╭──

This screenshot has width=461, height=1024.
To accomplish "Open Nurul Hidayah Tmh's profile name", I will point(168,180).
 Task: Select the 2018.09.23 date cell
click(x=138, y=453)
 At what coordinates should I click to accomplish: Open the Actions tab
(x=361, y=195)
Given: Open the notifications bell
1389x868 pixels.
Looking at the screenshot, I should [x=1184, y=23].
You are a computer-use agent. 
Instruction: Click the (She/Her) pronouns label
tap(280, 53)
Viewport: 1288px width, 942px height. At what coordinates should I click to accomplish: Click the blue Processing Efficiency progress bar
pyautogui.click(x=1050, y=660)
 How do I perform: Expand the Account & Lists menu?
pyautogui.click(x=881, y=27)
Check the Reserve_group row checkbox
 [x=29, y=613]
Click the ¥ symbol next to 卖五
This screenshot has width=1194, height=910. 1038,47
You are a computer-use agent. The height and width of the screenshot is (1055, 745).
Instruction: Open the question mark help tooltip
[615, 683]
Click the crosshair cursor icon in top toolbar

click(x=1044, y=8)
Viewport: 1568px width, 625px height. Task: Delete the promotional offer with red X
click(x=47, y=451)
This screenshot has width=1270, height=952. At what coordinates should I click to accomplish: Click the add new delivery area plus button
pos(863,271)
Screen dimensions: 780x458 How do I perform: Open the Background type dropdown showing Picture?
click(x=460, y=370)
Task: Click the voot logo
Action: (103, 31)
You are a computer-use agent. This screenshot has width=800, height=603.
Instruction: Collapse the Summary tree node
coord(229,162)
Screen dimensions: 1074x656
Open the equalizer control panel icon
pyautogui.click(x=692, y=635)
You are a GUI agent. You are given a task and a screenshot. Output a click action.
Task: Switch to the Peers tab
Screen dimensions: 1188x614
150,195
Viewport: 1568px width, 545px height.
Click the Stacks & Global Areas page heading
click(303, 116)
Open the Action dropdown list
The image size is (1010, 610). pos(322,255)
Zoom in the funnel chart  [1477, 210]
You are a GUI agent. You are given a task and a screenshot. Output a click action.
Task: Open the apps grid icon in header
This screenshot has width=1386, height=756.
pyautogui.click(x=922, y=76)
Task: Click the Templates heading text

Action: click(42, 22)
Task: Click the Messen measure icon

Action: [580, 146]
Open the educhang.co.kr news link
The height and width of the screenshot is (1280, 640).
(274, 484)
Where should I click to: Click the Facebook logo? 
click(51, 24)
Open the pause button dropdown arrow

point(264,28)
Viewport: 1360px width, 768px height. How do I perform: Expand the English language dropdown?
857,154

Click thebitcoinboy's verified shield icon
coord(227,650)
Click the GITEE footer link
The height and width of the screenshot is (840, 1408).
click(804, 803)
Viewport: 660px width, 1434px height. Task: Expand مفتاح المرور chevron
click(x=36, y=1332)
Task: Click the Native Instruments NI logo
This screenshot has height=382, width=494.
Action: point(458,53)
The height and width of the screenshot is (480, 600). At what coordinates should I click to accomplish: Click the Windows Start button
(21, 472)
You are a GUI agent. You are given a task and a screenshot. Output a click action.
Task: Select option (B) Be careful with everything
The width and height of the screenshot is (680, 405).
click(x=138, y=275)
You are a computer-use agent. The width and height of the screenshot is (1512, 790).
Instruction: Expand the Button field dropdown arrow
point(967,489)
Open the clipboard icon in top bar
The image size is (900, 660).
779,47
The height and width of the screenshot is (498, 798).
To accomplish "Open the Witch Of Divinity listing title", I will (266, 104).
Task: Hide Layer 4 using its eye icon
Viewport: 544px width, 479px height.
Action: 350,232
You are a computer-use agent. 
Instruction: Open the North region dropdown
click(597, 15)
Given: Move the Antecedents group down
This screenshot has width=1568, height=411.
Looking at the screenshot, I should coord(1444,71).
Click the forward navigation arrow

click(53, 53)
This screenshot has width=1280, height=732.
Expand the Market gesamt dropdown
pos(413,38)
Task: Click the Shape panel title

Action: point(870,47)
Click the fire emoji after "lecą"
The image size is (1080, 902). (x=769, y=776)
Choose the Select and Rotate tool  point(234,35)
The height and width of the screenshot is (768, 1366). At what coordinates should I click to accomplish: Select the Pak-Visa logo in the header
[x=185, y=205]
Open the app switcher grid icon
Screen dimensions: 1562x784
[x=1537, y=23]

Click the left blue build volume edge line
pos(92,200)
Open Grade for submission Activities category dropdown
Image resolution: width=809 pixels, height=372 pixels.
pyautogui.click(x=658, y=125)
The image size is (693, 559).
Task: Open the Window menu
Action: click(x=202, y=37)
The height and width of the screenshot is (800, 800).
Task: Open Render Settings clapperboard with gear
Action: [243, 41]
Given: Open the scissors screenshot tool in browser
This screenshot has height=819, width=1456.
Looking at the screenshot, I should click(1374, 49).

╰──

> [TASK DESCRIPTION] Reproduce word for word the lines of the entries above, starting at the first line and ending with the line that contains "pyautogui.click(x=881, y=27)", with both of those lines included.

> [EXERCISE ANSWER]
This screenshot has width=461, height=1024.
To accomplish "Open Nurul Hidayah Tmh's profile name", I will point(168,180).
 Task: Select the 2018.09.23 date cell
click(x=138, y=453)
 At what coordinates should I click to accomplish: Open the Actions tab
(x=361, y=195)
Given: Open the notifications bell
1389x868 pixels.
Looking at the screenshot, I should [x=1184, y=23].
You are a computer-use agent. 
Instruction: Click the (She/Her) pronouns label
tap(280, 53)
Viewport: 1288px width, 942px height. At what coordinates should I click to accomplish: Click the blue Processing Efficiency progress bar
pyautogui.click(x=1050, y=660)
 How do I perform: Expand the Account & Lists menu?
pyautogui.click(x=881, y=27)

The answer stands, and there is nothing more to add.